Le tribunal judiciaire de Paris a prononcé, mardi 16 juin, la relaxe de Nicolas G., un ancien animateur périscolaire poursuivi pour des agressions sexuelles sur neuf mineures. Les faits, qui se seraient déroulés dans une école parisienne, ont été examinés par les juges, lesquels ont estimé que l’infraction n’était « pas suffisamment caractérisée ». Si la décision reconnaît l’existence de « comportements inadaptés », elle écarte toute intention criminelle, condition nécessaire à une condamnation.
Des réactions de colère et d’incompréhension
Le verdict a immédiatement provoqué une vague d’indignation parmi les parents d’élèves et les associations de défense des victimes. Une plaignante, s’exprimant au nom des familles concernées, a dénoncé une décision qui, selon elle, envoie un message désastreux : « Le signal envoyé est d’une gravité absolue », a-t-elle déclaré. Elle a estimé que la justice n’était « pas du côté des enfants », ajoutant : « On demande aux enfants de parler, mais la justice n’est pas de leur côté. »
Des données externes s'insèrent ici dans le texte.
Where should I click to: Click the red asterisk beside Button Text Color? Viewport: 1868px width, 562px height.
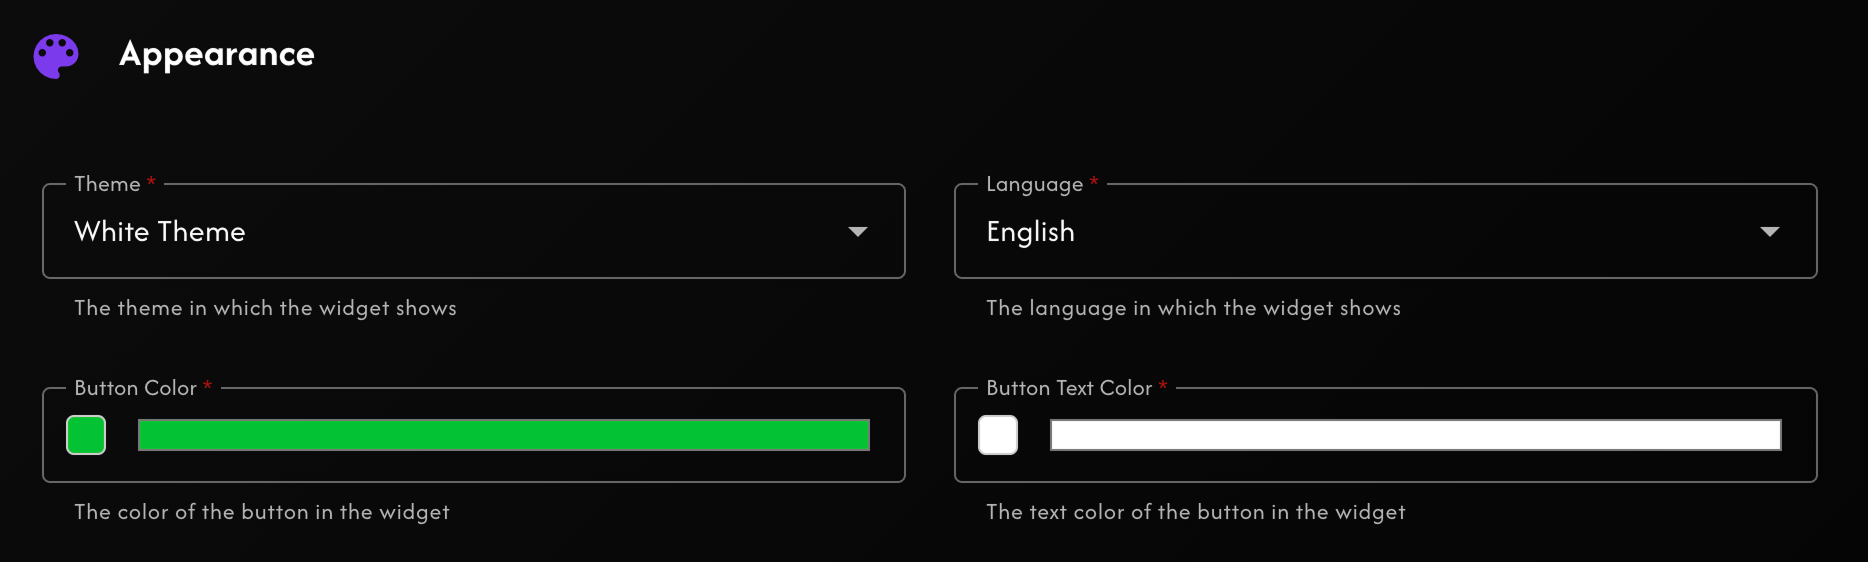coord(1163,386)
Élisabeth Guthmann, cofondatrice du collectif SOS Périscolaires, a également réagi vivement. « La justice rajoute un nouveau traumatisme aux victimes », a-t-elle déploré, soulignant le sentiment d’abandon ressenti par les familles. Le journaliste Jules Torres a, pour sa part, fustigé l’attitude de l’institution judiciaire, affirmant que « l’État est incapable de protéger nos enfants mais protège les bourreaux ».
Un contexte de malaise plus large
Cette relaxe intervient dans un climat de méfiance croissante envers le système périscolaire parisien, déjà ébranlé par plusieurs affaires de violences et d’agressions. Les parents dénoncent un « système qui a refusé d’entendre la parole des enfants », selon les mots d’Ivan Rioufol, autre voix critique. Le collectif SOS Périscolaires, fondé en réaction à ces scandales, réclame depuis plusieurs mois une refonte des procédures de signalement et de protection des mineurs.
Les neuf fillettes, âgées de 6 à 10 ans au moment des faits présumés, avaient décrit des attouchements et des gestes déplacés lors des activités périscolaires. Malgré ces témoignages, les juges ont considéré que les éléments recueillis ne permettaient pas d’établir la culpabilité de l’animateur au-delà de tout doute raisonnable.
Une décision qui interroge
Si la relaxe est définitive – aucun appel n’a été annoncé à ce stade –, elle relance le débat sur l’évaluation de la parole des enfants en justice. Les associations estiment que les critères juridiques actuels, notamment l’exigence d’une intention criminelle caractérisée, constituent un obstacle à la protection des mineurs. « La justice impose aux enfants un niveau de preuve qu’ils ne peuvent pas fournir », résume une porte-parole du collectif.
Le parquet de Paris, joint par l’AFP, n’a pas souhaité commenter le jugement. L’animateur relaxé, qui a toujours nié les faits, n’a pas fait de déclaration publique depuis l’audience.
Cette affaire pourrait avoir des répercussions politiques, alors que plusieurs élus locaux ont appelé à une révision des protocoles de surveillance dans les accueils périscolaires. Le gouvernement, pour l’heure, n’a pas réagi officiellement.